Scott Farquhar @ Business of Software. 10 Commandments of Startups.

From Bootstrap to $60m. What I’ve learnt

Atlassian has been a successful software bootstrap, right up until we took $60m funding from Accel Partners in July 2010. Scott packs some of what he’s learnt about running a software company into thirty minutes. You’ll hear about how to pick a business model, how to get free marketing, how we hired 32 people in 6 months, and how we built a workplace that has won numerous HR awards.

Bio – Scott Farquhar is the Co-Founder and CEO of Atlassian, an innovative, award-winning enterprise software company. Atlassian produces tools that help technical and business teams collaborate, plan projects and build software. Based in Australia, Atlassian currently has over 17,000 enterprise customers around the globe and has been named one of the “Fastest Growing Companies” by both Deloitte and BRW Magazine.

Scott was awarded the ‘Australian IT Professional of the Year’ in 2004. In 2006 Scott was the youngest person to ever be awarded ‘Australian Entrepreneur of the Year’ by Ernst & Young.

Scott Farquhar, Atlassian shares Ten Great Commandments of Startups

Scott Farquhar, Atlassian shares Ten Great Commandments of Startups

Lessons learned in taking a company from boot strapped startup to $60 million funding from Accel in 8 years.

Start with two founders. Startups are hard work and you need to share the lows – and the highs. For Scott, discovering the company had been hacked while he was on honeymoon in Africa was one of the lows. Three months later they raised $60 million from Accel.

Share the company 50:50 at the outset.

You need a business model. Duh! The Freemium model was a very novel concept for a business model in 2002 when they started. Note! SaaS is not a business model – it is a delivery model.

They evolved their model as they had no money for a sales team, needed to sell itself so had to be cheap,were based in Sydney so had to have web presence as Sydney is at the arse end of nowhere globally.

Enterprise Software vs Freemium Business Models

Enterprise Software vs Freemium Business Models

Use your own product. Atlassian uses its own system – bug tracking and all – publicly. One competitor actually took their top ten questions and used them in their own marketing – only downside.

Measure everything. Sales by country, profit, revenue, everything. Switch your data logs on even if you don’t have the analytical capabilities yet. The data will be useful when you do.

Test everything.

Always be Closing Marketing. Be loud and unique. Always sponsor the beer at conferences. Sponsoring the beer means other speakers talk about you. MUCH cheaper than taking a booth.

Atlassian Beer, the cheapest Guerrilla marketing at any trade show

Atlassian Beer, the cheapest Guerrilla marketing at any trade show

Ship something tangible – Atlassian send custom T-shirts to their best customers.
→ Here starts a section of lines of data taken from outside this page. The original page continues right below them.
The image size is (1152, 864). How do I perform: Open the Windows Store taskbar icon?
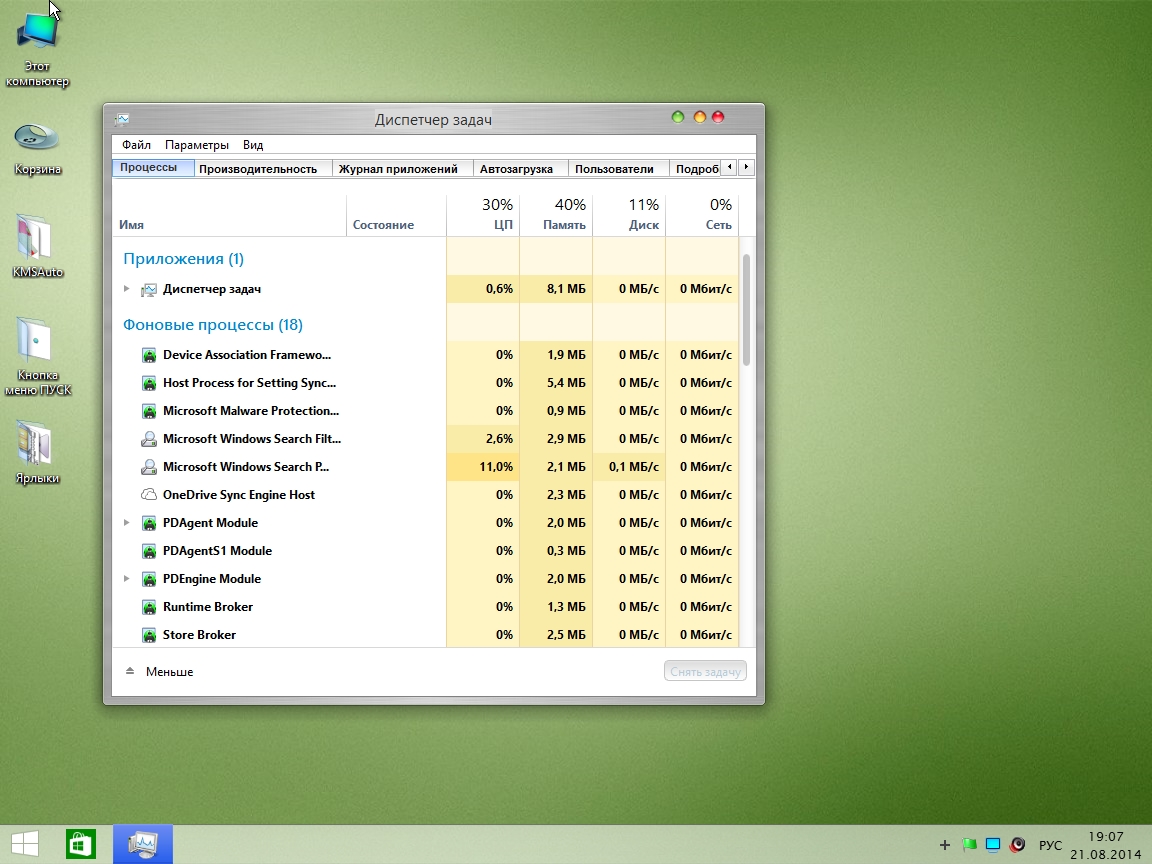(x=80, y=845)
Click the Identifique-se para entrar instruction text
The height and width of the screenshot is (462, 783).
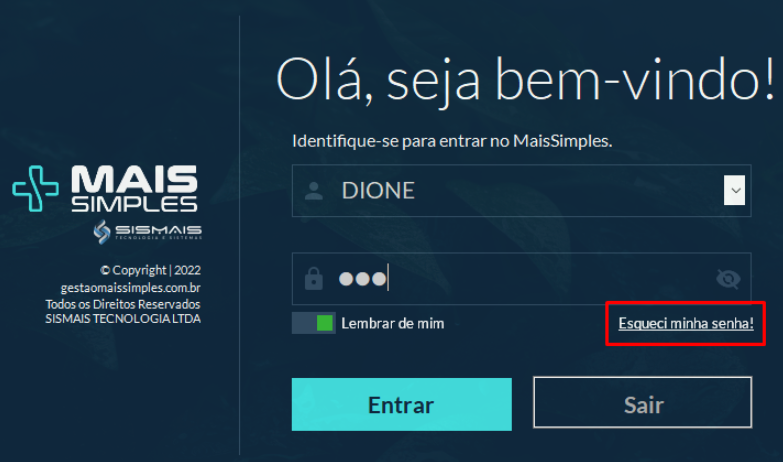point(452,141)
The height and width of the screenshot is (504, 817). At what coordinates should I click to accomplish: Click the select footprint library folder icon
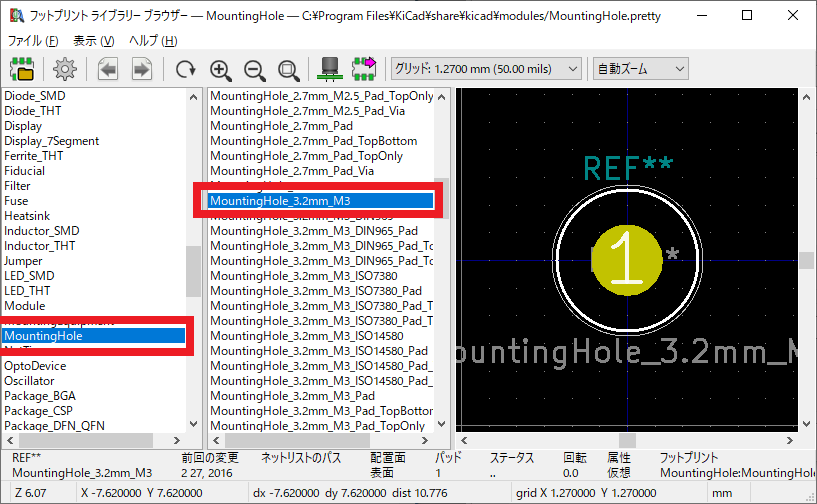coord(21,69)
Some customers actually buy a better version of the software JUST to get a t-shirt.

Make everything into a campaign – hiring people is as much an opportunity to run a marketing campaign as a marketing campaign. Atlassian pays internal referrals a $ 10,000 bounty to recruit staff, external people get paid $ 2,000. Only let recruiters send them 4 candidates or they wouldn’t do any more business with them.

Market to your employees. relentlessly.

Your first idea will fail.

  • Odeo -> Blogger.
  • Genie -> Yammer.
  • Traf-O-Data -> Microsoft.
  • Orion Support -> Atlassian.

Think long term. We want to be around in 50 years time.
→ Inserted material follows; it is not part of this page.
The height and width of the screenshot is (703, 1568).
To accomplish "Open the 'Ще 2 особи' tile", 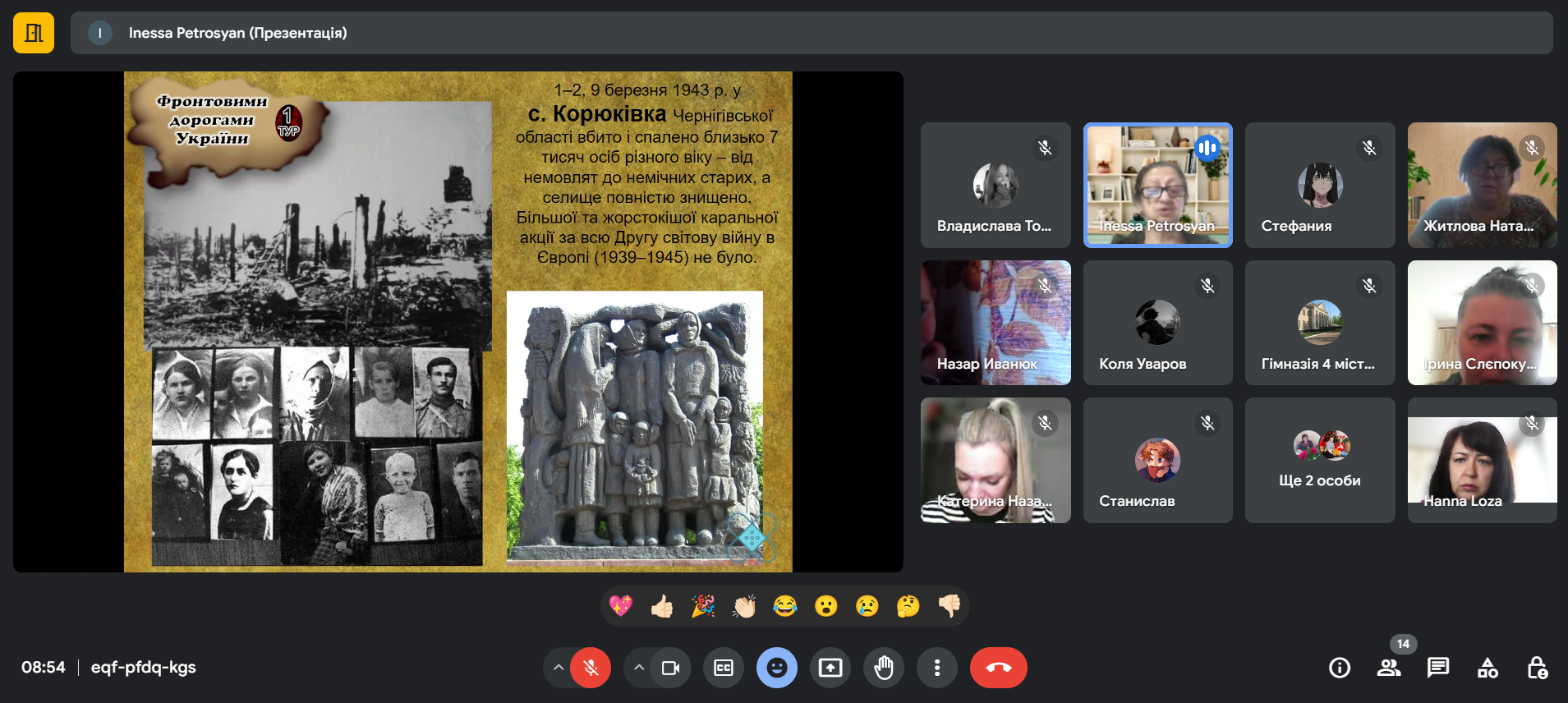I will (x=1319, y=460).
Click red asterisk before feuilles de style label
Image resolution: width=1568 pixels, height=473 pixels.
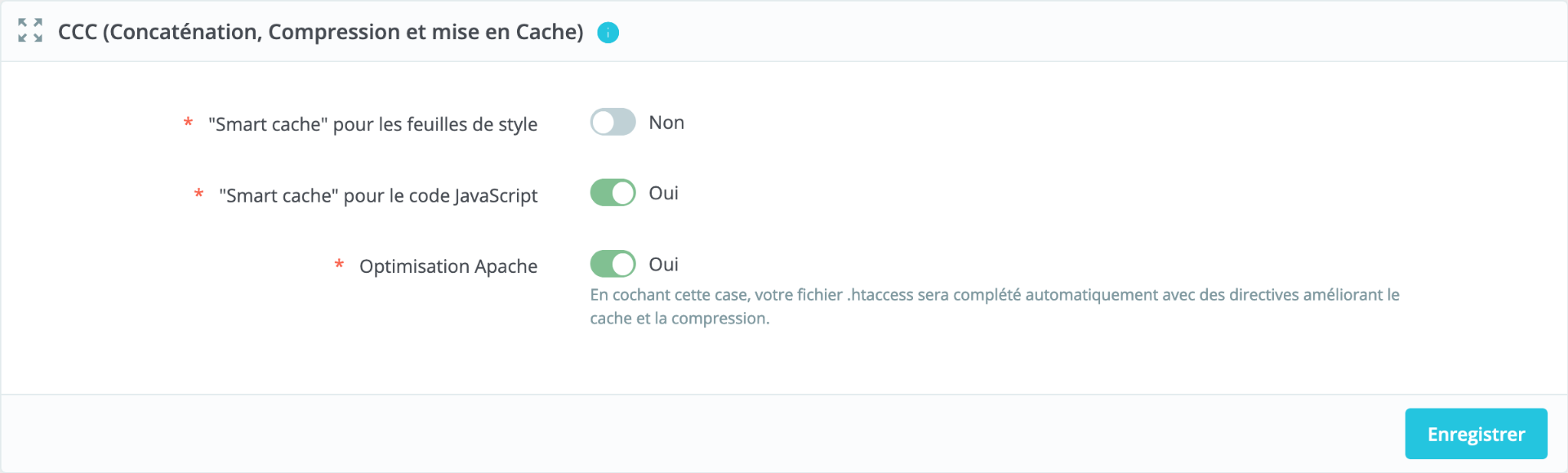tap(188, 123)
Have a non-bull shitty and understandable mission. Atlassian Misson:

“To create useful products people lust after.”

Know when to switch gears. Startups need to be really scrappy. At our first conference in San Fransisco we stayed in a $48 room and put three people in it. Scott found it really hard to upgrade to bigger spends – broadband, travel (there is cost to time) etc etc.

Generalists move to being specialists. Developers are not always the best managers. Technology people aren’t necessarily the best customer support people.

Know when to let people know. No university course teaches you. You have to trust your gut feeling. Often the rest of the team won’t back you up initially.

Build somewhere that you want to work. If you are creating something that you want to last for 50 years, you need to be in a place that you want to be. You have to invest in your culture.

Top Grading process lets you find out two things you need to know about people:

  • Are they going to find their feet wherever you put them in the company?
  • Are they passionate about your business.

Share your values and make them explicit. If people buy into your values, they are likely to be the right people for the business.

Atlassian Mission

Atlassian Mission

Give Experiences. Never ever give money as rewards. Give experiences as people will remember them and they will build your team.

2 responses to “Scott Farquhar @ Business of Software. 10 Commandments of Startups.”

  1. Good stuff Scott. I’m sorry I couldn’t make it to BoS is year.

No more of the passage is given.